“Saya juga tahu stafnya juga baru. Jadi, saya perlu memahami ide-idenya dan mencoba membantu tim,” tambah bek naturalisasi tersebut.
Jordi diharapkan mampu memberikan kontribusi besar untuk memperbaiki performa lini belakang Persija yang musim lalu belum konsisten. Selain tampil sebagai bek tangguh, ia juga dinilai bisa memberikan pengaruh positif sebagai mentor bagi pemain-pemain muda berkat pengalamannya bermain di Eropa.

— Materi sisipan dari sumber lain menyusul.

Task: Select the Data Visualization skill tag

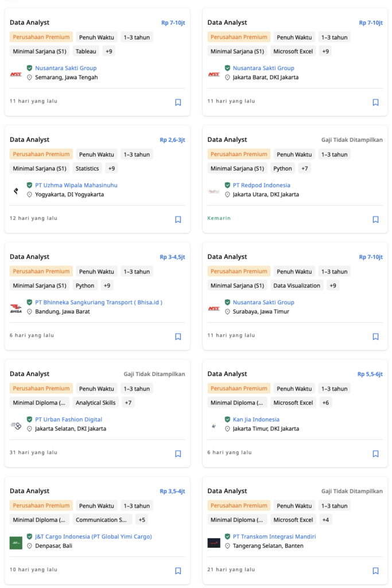Action: (297, 286)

Manajemen Persija menaruh harapan tinggi terhadap Jordi untuk membantu tim mewujudkan target utama di musim ini: menjadi juara Super League 2025–2026. Terakhir kali tim Macan Kemayoran meraih gelar juara Liga 1 adalah di musim 2018.
Pada musim sebelumnya, Persija hanya mampu finis di posisi ketujuh klasemen akhir Liga 1 2024–2025 dengan koleksi 51 poin dari 34 laga, terdiri dari 14 kemenangan, 9 hasil imbang, dan 11 kali kalah.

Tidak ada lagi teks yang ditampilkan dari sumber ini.